(Assignment): Repeat word for word everything from the line containing "Task: Click the skin/theme icon in title bar" to the end of the listing, first and last lines included, and only that.

(Listed entries):
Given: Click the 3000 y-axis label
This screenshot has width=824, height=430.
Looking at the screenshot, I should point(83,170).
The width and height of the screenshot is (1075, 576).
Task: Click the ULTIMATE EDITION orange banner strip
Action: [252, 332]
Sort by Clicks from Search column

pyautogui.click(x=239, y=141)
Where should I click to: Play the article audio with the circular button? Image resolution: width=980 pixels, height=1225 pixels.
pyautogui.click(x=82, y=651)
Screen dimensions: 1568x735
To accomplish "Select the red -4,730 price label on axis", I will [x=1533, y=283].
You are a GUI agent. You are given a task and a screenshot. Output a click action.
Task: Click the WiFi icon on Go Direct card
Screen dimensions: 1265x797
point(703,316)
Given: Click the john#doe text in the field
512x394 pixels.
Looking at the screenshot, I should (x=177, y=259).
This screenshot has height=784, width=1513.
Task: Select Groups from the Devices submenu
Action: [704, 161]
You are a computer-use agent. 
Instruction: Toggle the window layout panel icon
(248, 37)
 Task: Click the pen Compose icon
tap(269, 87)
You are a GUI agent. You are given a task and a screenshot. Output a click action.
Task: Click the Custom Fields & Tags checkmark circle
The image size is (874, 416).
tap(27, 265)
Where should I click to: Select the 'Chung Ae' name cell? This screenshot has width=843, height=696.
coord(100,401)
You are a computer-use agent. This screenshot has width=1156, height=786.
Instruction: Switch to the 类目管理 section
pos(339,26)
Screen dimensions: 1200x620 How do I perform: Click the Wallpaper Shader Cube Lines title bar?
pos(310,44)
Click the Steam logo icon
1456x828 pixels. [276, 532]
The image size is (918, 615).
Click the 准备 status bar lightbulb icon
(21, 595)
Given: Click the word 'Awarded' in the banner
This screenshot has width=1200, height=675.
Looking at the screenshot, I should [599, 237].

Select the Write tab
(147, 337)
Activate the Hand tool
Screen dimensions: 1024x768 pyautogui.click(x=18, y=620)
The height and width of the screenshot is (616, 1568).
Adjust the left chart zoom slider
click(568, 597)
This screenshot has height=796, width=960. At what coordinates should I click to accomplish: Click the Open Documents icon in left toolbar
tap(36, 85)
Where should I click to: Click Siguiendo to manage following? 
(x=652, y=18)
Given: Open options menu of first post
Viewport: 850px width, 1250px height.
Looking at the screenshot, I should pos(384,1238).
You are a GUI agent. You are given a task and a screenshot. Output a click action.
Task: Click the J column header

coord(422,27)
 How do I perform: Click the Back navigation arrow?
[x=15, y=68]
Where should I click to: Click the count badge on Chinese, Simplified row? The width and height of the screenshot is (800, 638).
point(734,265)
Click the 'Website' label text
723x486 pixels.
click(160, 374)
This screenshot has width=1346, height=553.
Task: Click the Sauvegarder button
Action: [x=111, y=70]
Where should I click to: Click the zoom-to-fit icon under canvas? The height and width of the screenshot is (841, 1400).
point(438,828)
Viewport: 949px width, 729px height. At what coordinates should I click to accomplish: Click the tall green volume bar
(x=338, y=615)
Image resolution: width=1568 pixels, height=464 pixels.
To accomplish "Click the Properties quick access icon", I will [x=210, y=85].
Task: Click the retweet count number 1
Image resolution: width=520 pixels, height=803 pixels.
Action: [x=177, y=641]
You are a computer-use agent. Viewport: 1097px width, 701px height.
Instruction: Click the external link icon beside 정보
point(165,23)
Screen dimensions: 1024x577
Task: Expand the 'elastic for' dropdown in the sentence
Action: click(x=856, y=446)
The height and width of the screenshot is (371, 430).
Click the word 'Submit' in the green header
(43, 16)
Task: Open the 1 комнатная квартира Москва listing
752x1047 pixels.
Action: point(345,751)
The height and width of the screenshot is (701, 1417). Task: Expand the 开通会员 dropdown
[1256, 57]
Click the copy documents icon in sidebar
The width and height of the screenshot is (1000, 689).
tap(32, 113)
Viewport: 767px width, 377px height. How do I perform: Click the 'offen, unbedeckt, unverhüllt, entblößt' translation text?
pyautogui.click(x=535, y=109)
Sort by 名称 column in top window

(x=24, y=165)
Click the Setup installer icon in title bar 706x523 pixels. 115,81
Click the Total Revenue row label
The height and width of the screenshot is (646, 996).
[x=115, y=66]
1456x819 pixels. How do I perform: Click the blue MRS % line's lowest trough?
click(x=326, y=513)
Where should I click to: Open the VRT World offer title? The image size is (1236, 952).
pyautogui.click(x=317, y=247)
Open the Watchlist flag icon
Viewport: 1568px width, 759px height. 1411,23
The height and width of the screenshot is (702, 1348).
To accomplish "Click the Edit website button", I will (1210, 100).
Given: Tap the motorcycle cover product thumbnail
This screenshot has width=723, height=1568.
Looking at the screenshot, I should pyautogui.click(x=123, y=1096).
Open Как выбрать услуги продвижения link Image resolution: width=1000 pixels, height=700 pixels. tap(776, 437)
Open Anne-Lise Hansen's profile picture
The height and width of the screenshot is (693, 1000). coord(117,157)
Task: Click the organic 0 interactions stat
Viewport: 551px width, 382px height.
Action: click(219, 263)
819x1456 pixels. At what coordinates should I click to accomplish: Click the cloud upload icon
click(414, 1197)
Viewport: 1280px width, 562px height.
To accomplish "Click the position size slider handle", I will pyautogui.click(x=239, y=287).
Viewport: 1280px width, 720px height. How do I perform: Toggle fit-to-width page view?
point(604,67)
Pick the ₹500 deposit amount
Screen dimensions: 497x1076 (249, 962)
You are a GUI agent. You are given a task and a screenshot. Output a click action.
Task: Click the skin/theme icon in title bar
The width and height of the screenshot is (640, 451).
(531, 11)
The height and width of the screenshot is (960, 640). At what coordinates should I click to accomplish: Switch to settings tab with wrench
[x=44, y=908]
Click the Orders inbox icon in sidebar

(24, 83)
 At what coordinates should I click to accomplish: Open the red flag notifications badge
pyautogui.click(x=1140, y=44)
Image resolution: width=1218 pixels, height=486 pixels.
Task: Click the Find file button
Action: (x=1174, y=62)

(Solution for this problem):
Task: Click the skin/theme icon in title bar
The width and height of the screenshot is (640, 451).
(531, 11)
The height and width of the screenshot is (960, 640). At what coordinates should I click to accomplish: Switch to settings tab with wrench
[x=44, y=908]
Click the Orders inbox icon in sidebar

(24, 83)
 At what coordinates should I click to accomplish: Open the red flag notifications badge
pyautogui.click(x=1140, y=44)
Image resolution: width=1218 pixels, height=486 pixels.
Task: Click the Find file button
Action: (x=1174, y=62)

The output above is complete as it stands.